── Data for processing

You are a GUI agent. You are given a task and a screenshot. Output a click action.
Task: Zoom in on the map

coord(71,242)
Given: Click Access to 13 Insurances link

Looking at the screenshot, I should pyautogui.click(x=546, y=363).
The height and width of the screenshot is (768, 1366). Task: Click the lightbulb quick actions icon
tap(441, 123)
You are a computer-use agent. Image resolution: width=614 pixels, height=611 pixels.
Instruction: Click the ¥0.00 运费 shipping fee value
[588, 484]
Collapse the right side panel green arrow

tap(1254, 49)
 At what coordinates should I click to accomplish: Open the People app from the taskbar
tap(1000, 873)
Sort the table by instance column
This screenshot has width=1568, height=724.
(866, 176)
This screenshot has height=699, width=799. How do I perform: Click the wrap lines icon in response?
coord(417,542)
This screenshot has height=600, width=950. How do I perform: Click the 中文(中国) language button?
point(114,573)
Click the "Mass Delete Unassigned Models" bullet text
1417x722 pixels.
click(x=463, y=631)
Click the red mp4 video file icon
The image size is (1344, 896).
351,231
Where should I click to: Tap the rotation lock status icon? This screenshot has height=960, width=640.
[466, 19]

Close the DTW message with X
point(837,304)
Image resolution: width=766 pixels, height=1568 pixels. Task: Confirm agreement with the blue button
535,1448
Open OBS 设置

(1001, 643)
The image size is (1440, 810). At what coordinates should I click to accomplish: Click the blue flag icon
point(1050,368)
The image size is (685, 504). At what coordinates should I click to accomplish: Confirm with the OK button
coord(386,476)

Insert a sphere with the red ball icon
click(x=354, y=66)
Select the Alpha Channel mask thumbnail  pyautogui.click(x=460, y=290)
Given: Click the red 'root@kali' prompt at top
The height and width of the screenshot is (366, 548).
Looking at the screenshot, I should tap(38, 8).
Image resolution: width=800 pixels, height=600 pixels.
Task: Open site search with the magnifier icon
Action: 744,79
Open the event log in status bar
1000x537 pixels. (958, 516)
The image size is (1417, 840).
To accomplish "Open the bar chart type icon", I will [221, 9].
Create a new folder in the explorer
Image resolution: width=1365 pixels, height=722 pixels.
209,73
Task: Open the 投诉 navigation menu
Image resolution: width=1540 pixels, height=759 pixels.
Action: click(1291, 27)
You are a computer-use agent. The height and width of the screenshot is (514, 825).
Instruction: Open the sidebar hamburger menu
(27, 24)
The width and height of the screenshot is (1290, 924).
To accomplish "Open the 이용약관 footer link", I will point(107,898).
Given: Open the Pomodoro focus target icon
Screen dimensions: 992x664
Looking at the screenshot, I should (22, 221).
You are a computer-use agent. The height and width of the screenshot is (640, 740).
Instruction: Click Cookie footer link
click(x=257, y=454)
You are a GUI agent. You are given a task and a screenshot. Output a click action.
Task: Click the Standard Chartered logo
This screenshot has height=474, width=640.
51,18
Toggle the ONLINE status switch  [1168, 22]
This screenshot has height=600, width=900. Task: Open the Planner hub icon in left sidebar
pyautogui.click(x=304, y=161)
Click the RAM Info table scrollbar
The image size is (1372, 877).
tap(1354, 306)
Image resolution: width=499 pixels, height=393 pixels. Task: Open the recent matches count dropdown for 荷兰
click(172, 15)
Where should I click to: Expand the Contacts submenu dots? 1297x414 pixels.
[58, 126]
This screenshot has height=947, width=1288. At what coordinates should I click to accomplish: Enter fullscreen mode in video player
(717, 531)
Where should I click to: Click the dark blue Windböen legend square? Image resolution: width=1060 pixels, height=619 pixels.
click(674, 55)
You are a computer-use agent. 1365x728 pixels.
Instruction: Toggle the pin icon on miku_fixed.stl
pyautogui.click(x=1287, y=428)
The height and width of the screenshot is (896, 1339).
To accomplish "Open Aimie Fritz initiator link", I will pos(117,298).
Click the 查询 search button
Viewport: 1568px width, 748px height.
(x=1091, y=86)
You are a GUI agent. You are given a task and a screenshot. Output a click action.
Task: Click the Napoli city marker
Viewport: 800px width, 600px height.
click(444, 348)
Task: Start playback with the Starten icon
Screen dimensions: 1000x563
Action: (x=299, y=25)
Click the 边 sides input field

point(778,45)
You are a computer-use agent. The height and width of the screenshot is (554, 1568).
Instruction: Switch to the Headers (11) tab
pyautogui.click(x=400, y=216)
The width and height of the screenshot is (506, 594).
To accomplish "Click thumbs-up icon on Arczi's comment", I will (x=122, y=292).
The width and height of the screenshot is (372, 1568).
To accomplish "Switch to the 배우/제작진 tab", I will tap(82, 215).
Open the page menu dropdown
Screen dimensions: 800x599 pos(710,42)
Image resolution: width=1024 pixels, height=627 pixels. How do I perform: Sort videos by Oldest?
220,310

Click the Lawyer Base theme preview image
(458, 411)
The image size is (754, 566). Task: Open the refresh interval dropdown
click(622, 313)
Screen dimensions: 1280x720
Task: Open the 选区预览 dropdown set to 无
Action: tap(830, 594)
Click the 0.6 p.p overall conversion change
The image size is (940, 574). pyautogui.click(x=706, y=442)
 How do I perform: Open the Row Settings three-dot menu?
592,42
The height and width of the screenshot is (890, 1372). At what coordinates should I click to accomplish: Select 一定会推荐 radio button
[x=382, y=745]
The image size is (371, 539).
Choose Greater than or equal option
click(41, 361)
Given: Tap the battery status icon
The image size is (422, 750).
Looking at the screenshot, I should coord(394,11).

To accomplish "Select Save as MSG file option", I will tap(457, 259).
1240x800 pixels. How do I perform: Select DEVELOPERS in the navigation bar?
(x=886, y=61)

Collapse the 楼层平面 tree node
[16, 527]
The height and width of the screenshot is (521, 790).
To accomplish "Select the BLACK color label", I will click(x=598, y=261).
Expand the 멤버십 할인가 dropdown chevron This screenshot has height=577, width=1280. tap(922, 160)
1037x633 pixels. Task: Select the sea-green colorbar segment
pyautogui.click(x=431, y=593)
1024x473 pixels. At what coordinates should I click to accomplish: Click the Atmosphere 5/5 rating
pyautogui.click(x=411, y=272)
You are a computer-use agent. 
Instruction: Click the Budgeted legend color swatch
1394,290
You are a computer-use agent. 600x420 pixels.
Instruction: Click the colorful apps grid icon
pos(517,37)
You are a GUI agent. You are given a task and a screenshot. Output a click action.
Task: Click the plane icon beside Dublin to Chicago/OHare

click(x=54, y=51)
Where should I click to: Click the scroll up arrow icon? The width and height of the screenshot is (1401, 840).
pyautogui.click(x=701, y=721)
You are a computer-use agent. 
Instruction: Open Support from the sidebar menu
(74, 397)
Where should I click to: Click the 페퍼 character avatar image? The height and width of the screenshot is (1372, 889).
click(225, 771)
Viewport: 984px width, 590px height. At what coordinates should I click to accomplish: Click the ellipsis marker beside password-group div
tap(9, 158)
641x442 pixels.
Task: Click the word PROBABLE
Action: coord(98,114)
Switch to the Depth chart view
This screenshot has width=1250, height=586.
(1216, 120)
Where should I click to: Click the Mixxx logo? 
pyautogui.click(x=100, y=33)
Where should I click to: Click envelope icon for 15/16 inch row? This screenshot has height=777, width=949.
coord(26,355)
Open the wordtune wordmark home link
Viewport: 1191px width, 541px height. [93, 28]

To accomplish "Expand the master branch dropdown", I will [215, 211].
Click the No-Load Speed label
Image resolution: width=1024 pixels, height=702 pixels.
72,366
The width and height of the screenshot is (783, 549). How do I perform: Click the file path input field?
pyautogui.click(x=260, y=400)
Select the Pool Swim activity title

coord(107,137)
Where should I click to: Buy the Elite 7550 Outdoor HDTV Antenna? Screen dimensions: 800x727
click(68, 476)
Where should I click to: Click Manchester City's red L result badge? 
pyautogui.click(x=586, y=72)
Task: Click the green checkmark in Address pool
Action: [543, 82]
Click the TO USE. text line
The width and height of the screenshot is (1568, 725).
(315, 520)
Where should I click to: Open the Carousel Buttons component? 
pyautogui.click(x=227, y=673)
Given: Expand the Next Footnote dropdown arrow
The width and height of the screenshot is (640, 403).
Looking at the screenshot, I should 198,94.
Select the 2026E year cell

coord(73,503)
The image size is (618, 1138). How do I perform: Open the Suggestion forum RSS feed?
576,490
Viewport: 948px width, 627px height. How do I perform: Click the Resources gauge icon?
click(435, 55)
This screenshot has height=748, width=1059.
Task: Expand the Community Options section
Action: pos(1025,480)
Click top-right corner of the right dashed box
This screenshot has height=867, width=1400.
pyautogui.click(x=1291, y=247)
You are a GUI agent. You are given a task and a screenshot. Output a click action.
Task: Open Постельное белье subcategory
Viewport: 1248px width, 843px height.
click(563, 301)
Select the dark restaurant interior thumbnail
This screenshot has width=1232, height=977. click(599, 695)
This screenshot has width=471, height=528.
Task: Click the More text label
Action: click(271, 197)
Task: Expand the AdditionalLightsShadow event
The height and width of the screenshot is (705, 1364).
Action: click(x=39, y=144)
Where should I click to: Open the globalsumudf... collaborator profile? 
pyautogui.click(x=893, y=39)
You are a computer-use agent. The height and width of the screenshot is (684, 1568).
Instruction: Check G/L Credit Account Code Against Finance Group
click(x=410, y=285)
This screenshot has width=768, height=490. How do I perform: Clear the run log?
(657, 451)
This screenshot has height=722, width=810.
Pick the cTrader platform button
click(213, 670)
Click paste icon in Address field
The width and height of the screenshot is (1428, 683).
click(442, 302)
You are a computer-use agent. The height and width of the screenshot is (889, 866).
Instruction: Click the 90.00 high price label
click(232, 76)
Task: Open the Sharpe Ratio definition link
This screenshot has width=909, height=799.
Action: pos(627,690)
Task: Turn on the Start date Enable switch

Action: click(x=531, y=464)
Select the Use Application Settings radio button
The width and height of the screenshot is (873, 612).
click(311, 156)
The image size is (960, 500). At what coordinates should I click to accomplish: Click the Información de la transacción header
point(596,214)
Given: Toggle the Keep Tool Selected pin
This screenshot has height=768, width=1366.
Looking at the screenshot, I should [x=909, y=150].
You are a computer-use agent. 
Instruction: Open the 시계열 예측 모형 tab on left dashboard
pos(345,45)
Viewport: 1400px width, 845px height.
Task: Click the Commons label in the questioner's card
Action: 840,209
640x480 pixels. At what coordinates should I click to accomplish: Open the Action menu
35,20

────

> **Work item**
Reproduce exactly the lines from the one containing "This screenshot has height=768, width=1366." through the last line of the records, both included, and nothing else.

> **Your response**
This screenshot has height=768, width=1366.
Looking at the screenshot, I should [x=909, y=150].
You are a computer-use agent. 
Instruction: Open the 시계열 예측 모형 tab on left dashboard
pos(345,45)
Viewport: 1400px width, 845px height.
Task: Click the Commons label in the questioner's card
Action: 840,209
640x480 pixels. At what coordinates should I click to accomplish: Open the Action menu
35,20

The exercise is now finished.